QUÉ SE PIDE | Determina cuántas líneas de los registros contienen la palabra "Click", teniendo en cuenta las mayúsculas y minúsculas. Responde solo con ese número.

INFORMACIÓN PROPORCIONADA |
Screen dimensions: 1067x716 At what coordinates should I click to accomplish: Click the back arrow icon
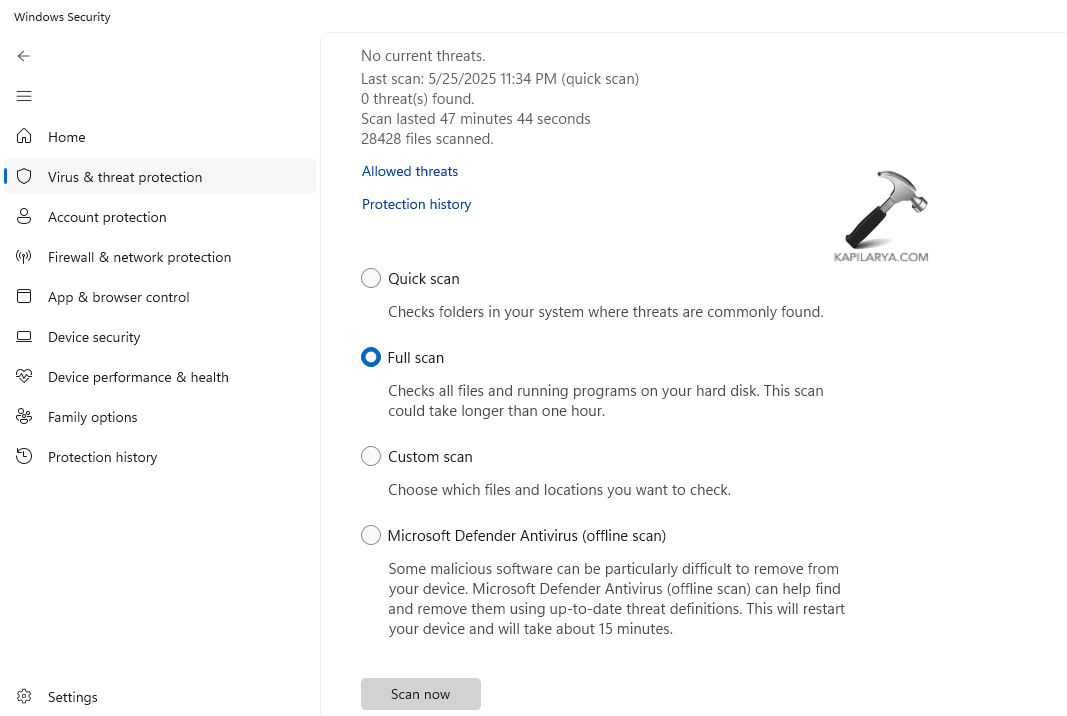24,56
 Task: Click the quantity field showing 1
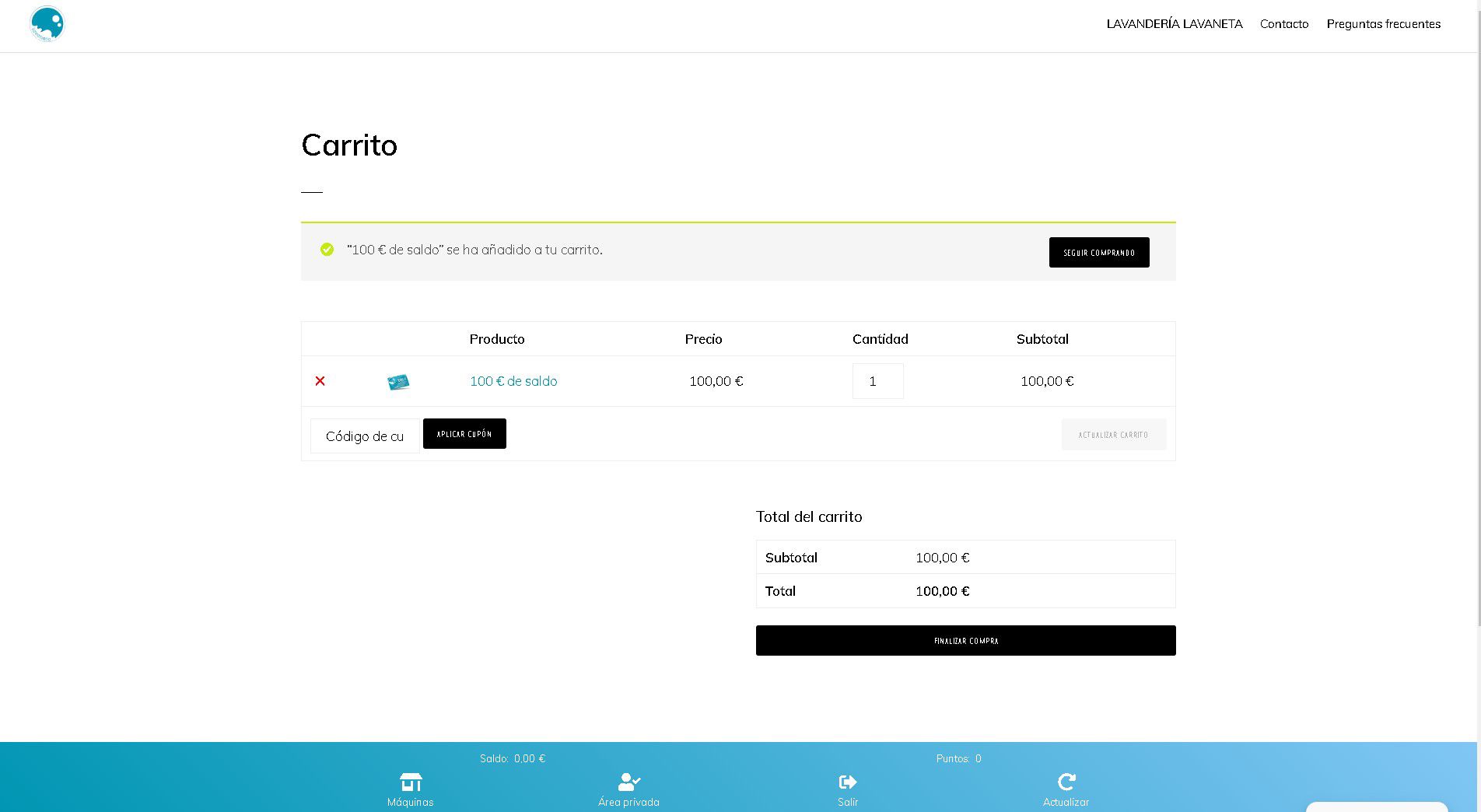[877, 381]
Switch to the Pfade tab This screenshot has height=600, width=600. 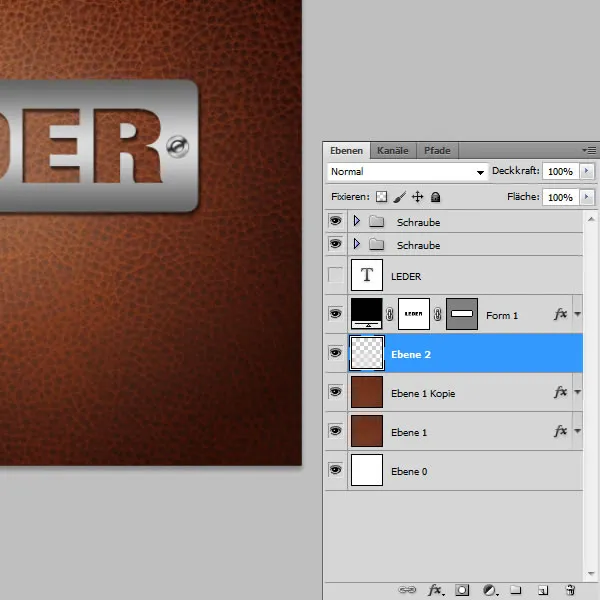coord(437,151)
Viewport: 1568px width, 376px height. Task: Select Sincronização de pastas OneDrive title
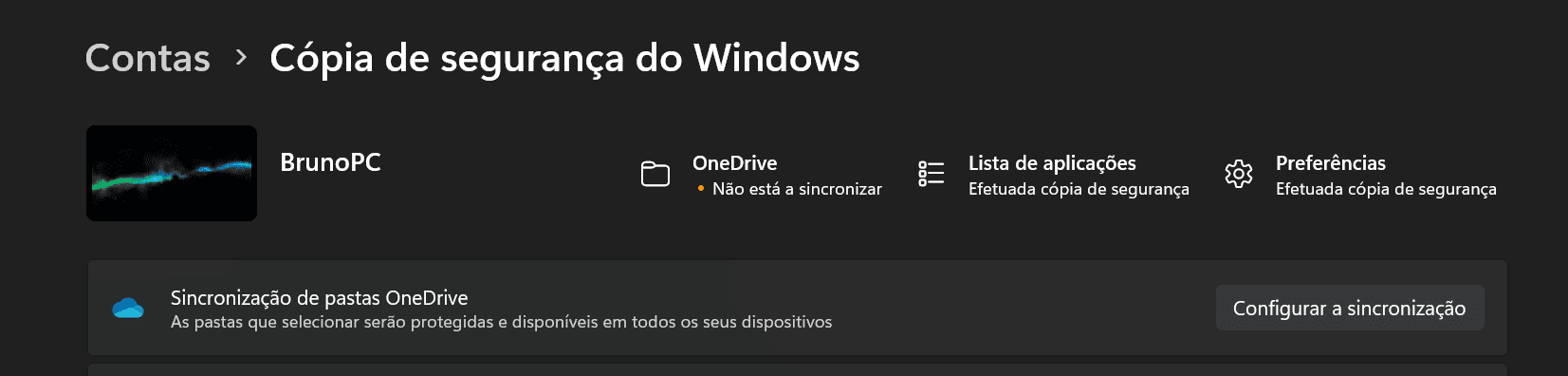[x=319, y=298]
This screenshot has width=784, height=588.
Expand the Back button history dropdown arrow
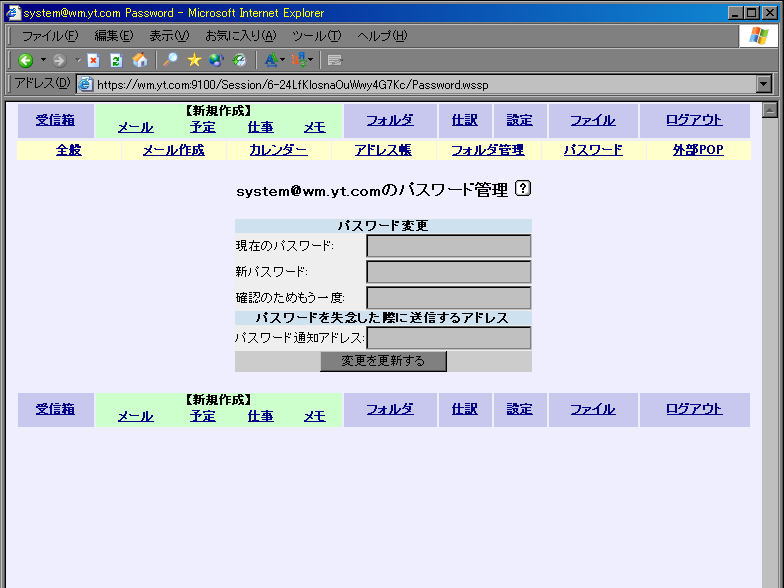[x=43, y=60]
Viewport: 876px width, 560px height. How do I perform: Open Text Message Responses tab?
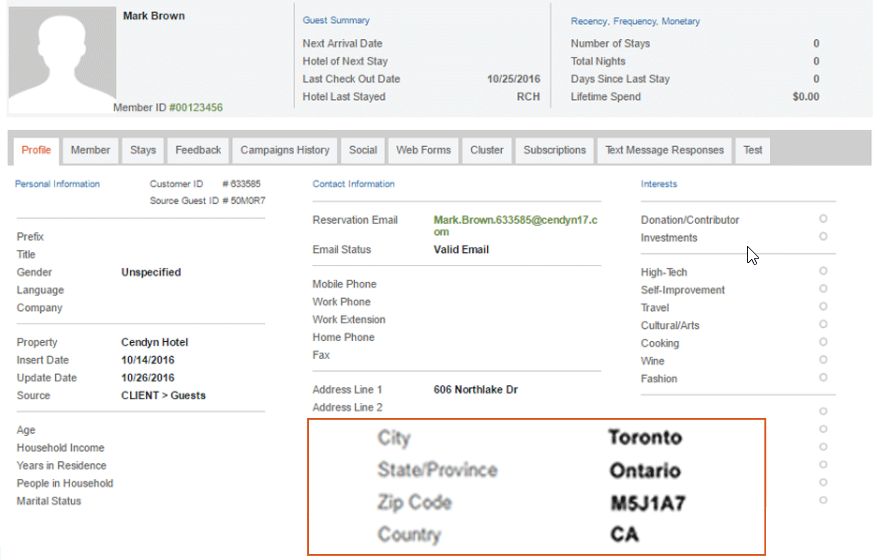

RESPUESTA CORRECTA | 2